QUOTED PASSAGE:
****

This tutorial shows how to read in Open Street Map (OSM) data, and then rasterize it using GeoPySpark.
Note: This guide is aimed at users who are already familiar with GeoPySpark.
To start, let's first grab an orc file, which a special file type that is optimized for Hadoop operations. The following command will use curl
to download the file from S3
and move it to the /tmp
directory.
curl -o /tmp/boyertown.orc https://s3.amazonaws.com/geopyspark-test/example-files/boyertown.orc
A side note: Files can be retrieved directly from S3. However, this could not be done in this instance due to permission requirements needed to access the file.
Now that we have our data, we can now read it in and begin to work with.
import geopyspark as gps
from pyspark import SparkContext
conf = gps.geopyspark_conf(appName="osm-rasterize-example", master="local[*]")
pysc = SparkContext(conf=conf)
features = gps.osm_reader.from_orc("/tmp/boyertown.orc")
The above code sets up a SparkContext
and then reads in the boyertown.orc
file as features
, which is an instance of FeaturesCollection
.
When OSM data is read into GeoPySpark, each OSM Element is turned into single or multiple different geometries. With each of these geometries retaining the metadata from the derived OSM Element. These geometry metadata pairs are referred to as a Feature
. These features are grouped together by the type of geometry they contain. When accessing features from a FeaturesCollection
, it is done by geometry.

****

DATA:

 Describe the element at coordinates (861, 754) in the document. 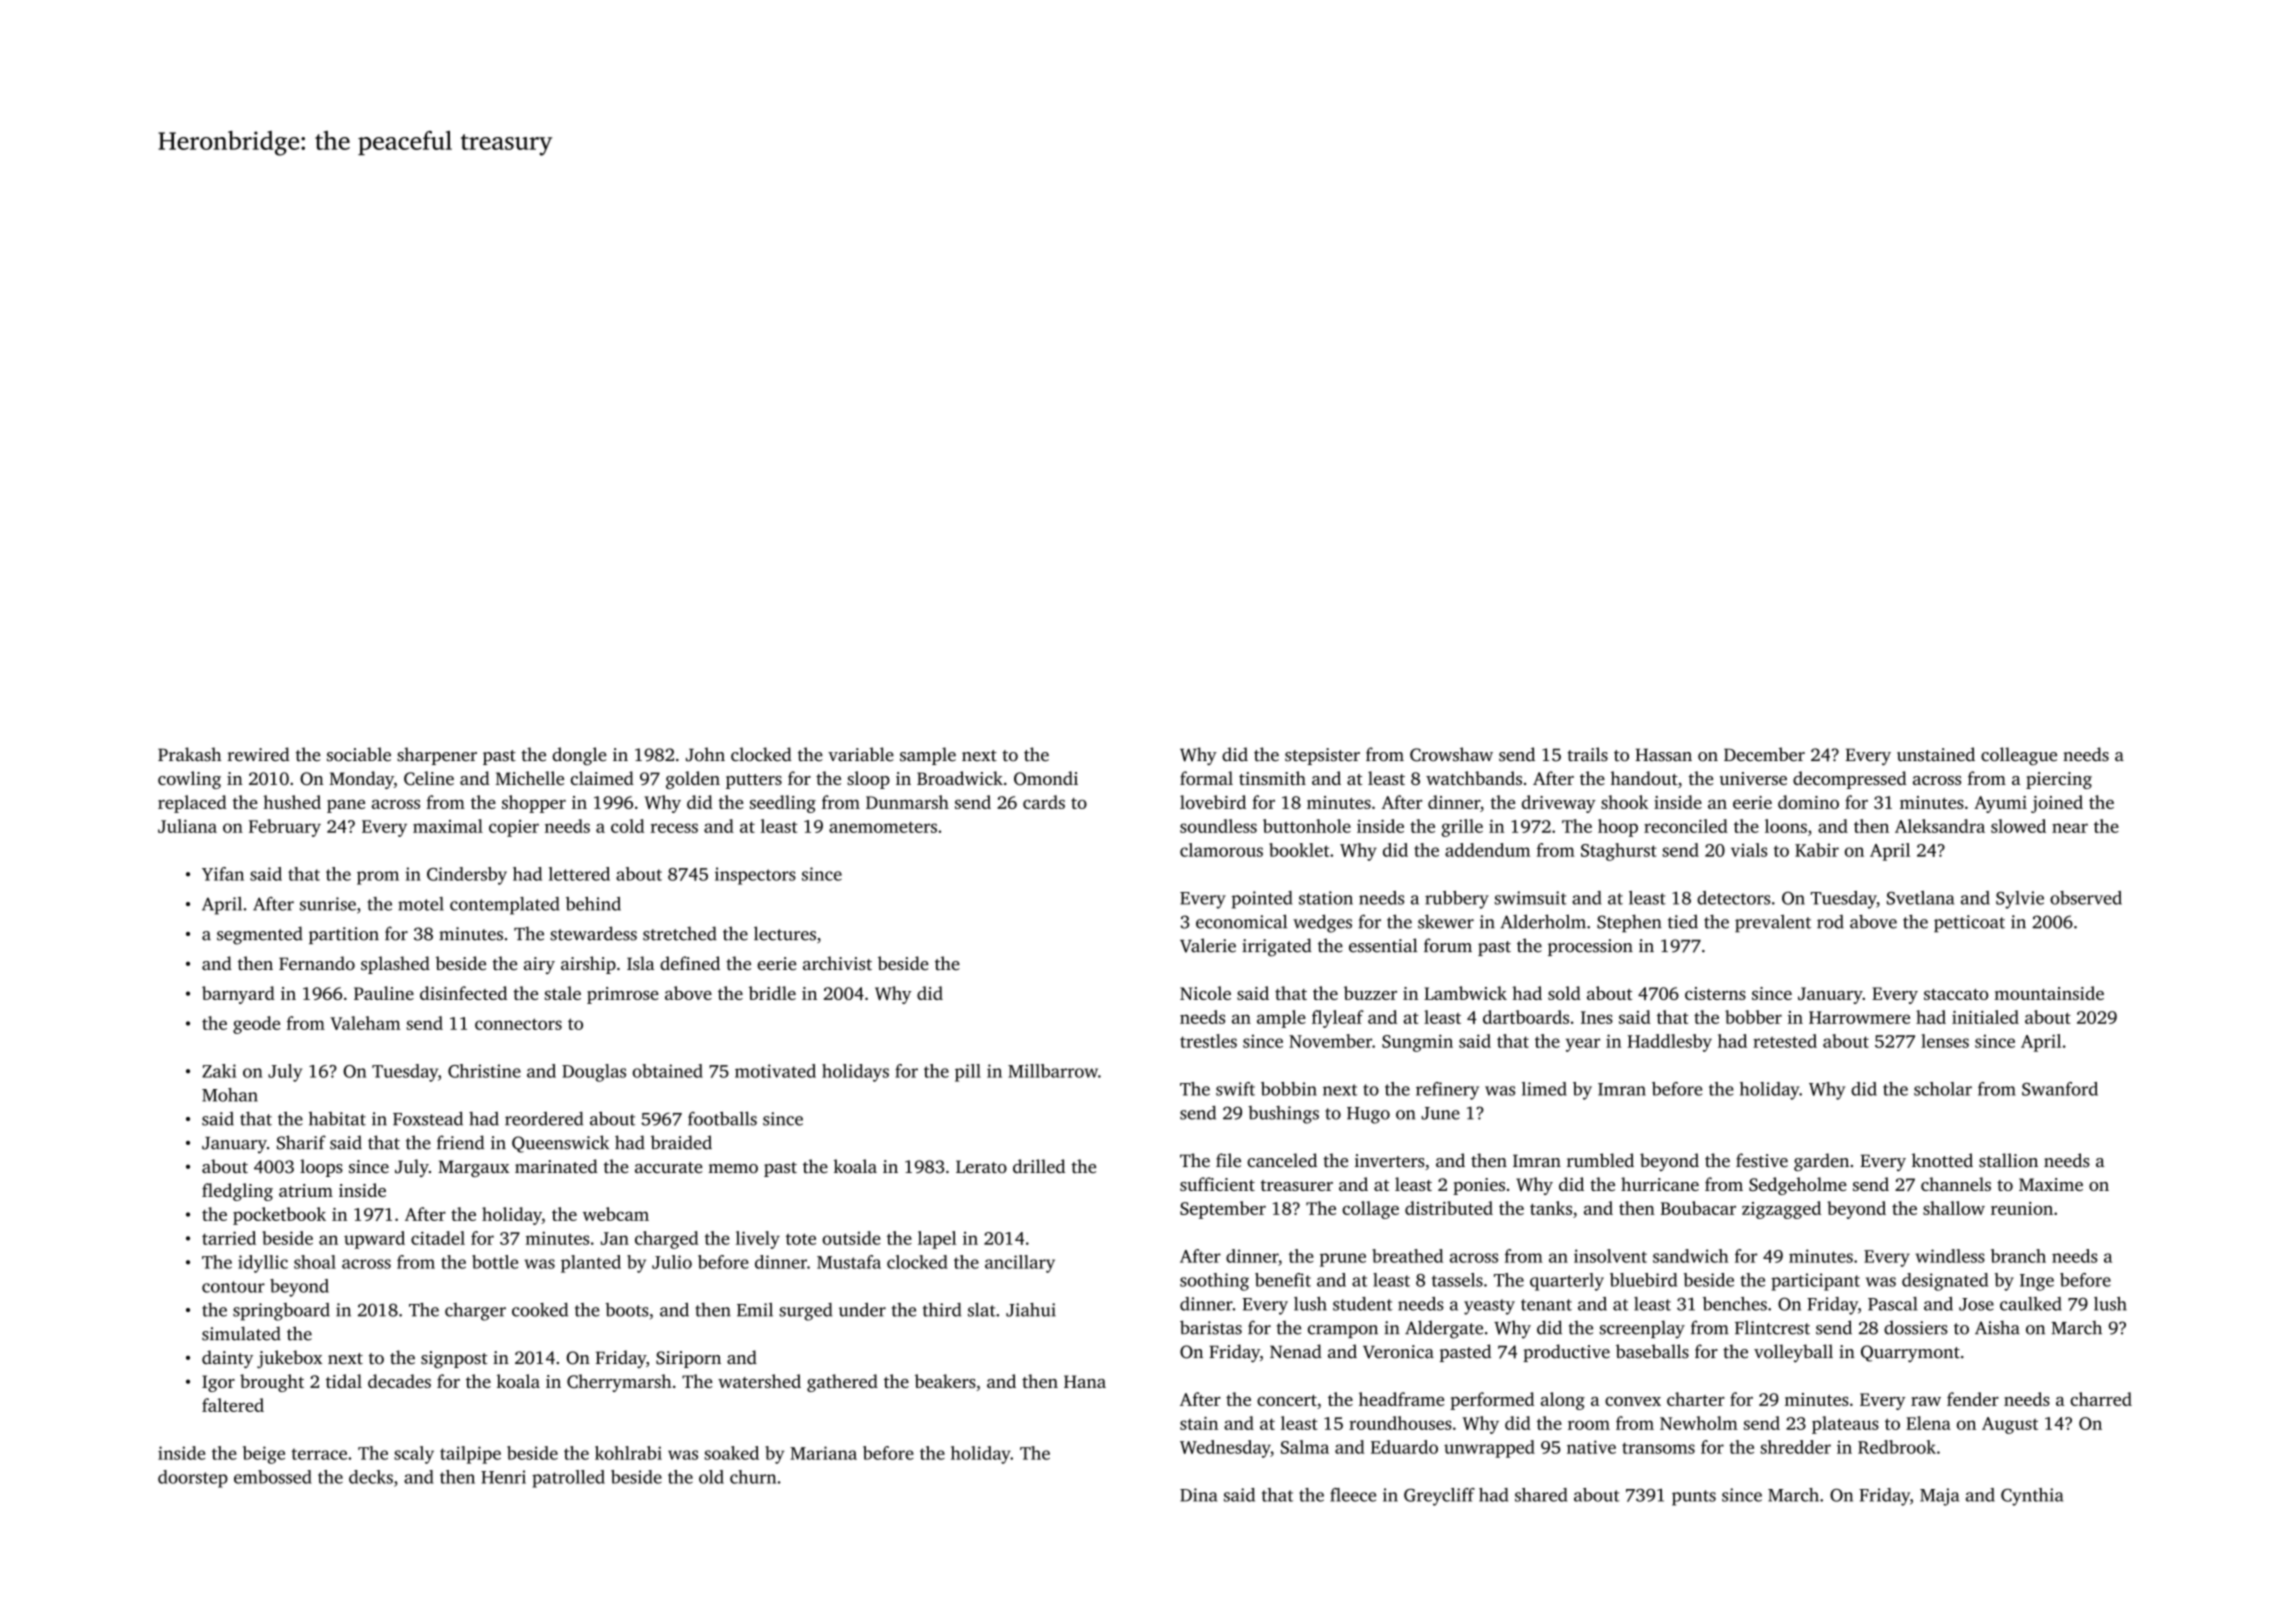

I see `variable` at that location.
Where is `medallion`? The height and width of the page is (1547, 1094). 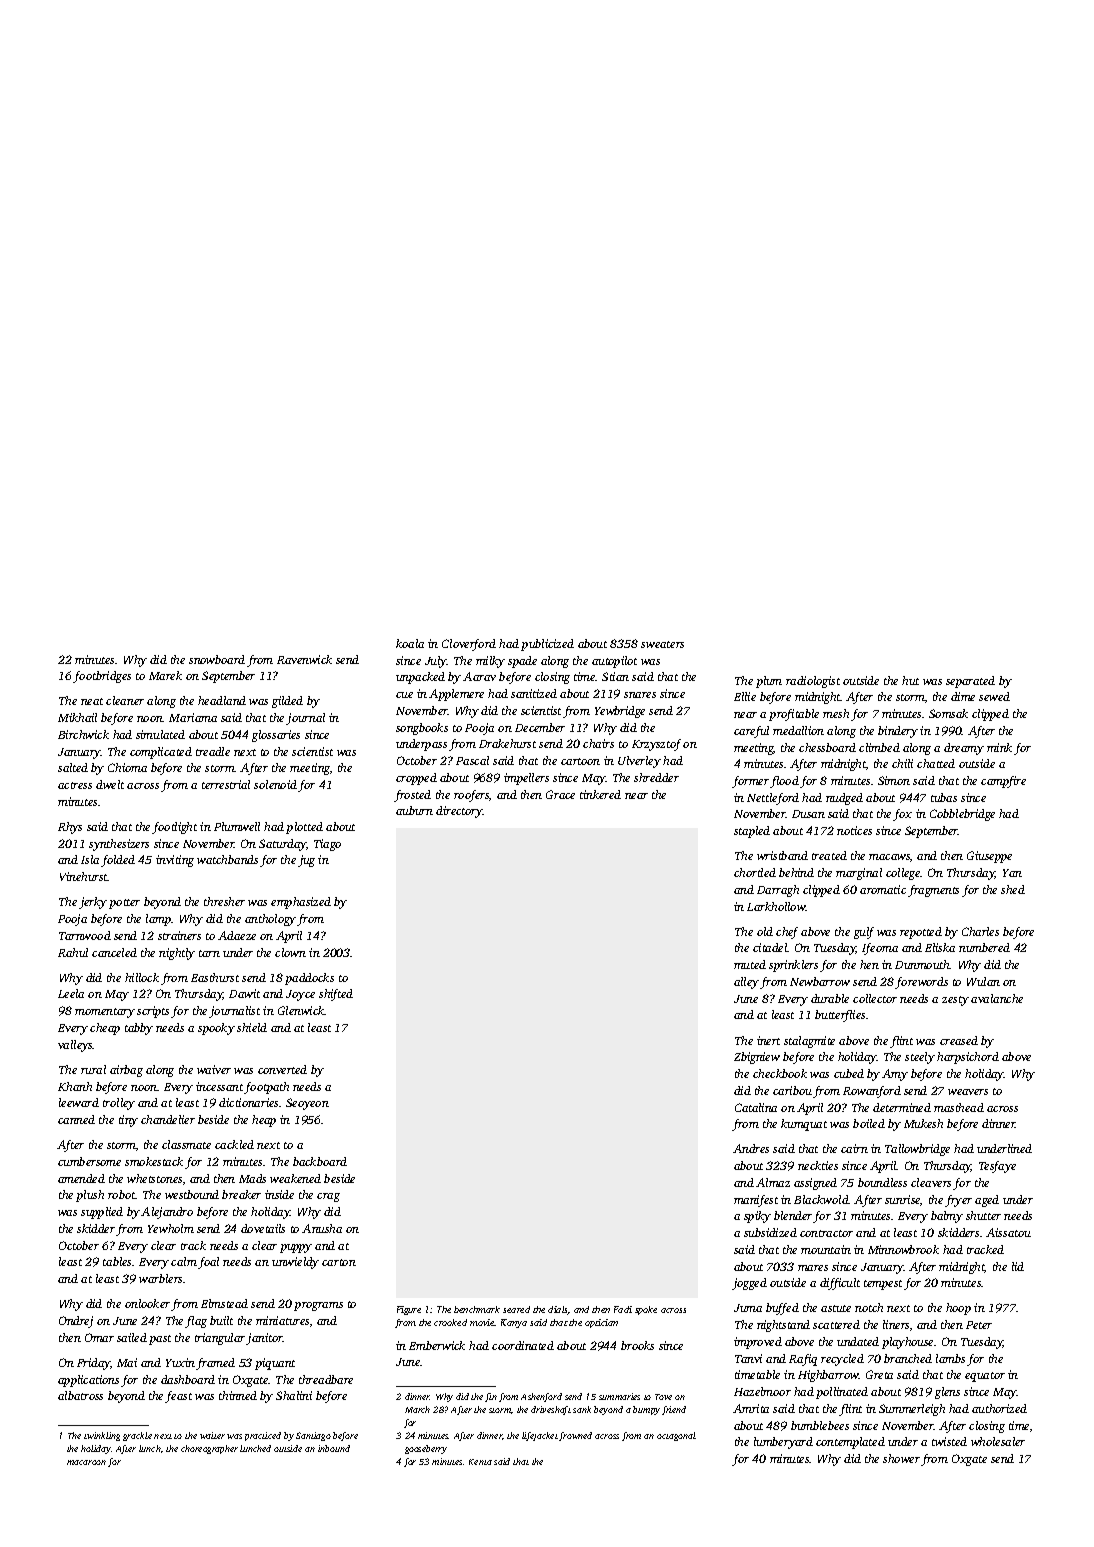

****

COMPLETE THE FOLLOWING:
(A) Return the part of the GeoPySpark OSM tutorial from "This tutorial shows" to "familiar with GeoPySpark.".
(B) In the GeoPySpark OSM tutorial, what are the geometry and metadata pairs called?
(C) Extend the GeoPySpark OSM tutorial past its final sentence.

EXPECTED ANSWERS:
(A)
This tutorial shows how to read in Open Street Map (OSM) data, and then rasterize it using GeoPySpark.
Note: This guide is aimed at users who are already familiar with GeoPySpark.

(B) A Feature.

(C)
There are four different types of geometries in the FeaturesCollection
:
Point
Line
Polygon
MultiPolygon
For this example, we're interested in rasterizing the Line
s and Polygon
s from the OSM data, so we will select those Feature
s from the FeaturesCollection
that contain them. The following code will create a Python RDD
of Feature
s that contains all Line
geometries (lines
), and a Python RDD
that contains all Polygon
geometries (polygons
).
lines = features.get_line_features_rdd()
polygons = features.get_polygon_features_rdd()
When we rasterize the Polygon
Feature
s, we'd like for schools to have a different value than all of the other Polygon
s. However, we are unsure if any schools were contained within the original data, and we'd like to see if any are. One method we could use to determine if there are schools is to look at the tags of the Polygon
Feature
s. The following code will show all of the unique tags for all of the Polygon
s in the collection.
features.get_polygon_tags()
Which has the following output:
{'NHD:ComID': '25964412',
'NHD:Elevation': '0.00000000000',
'NHD:FCode': '39004',
'NHD:FDate': '2001/08/16',
'NHD:FTYPE': 'LakePond',
'NHD:Permanent_': '25964412',
'NHD:ReachCode': '02040203004486',
'NHD:Resolution': 'High',
'addr:city': 'Gilbertsville',
'addr:housenumber': '1100',
'addr:postcode': '19525',
'addr:state': 'PA',
'addr:street': 'E Philadelphia Avenue',
'amenity': 'school',
'area': 'yes',
'building': 'yes',
'leisure': 'pitch',
'name': 'Boyertown Area Junior High School-West Center',
'natural': 'water',
'railway': 'platform',
'smoking': 'outside',
'source': 'Yahoo',
'sport': 'baseball',
'tourism': 'museum',
'wikidata': 'Q8069423',
'wikipedia': "en:Zern's Farmer's Market"}
So it appears that there are schools in this dataset, and that we can continue on.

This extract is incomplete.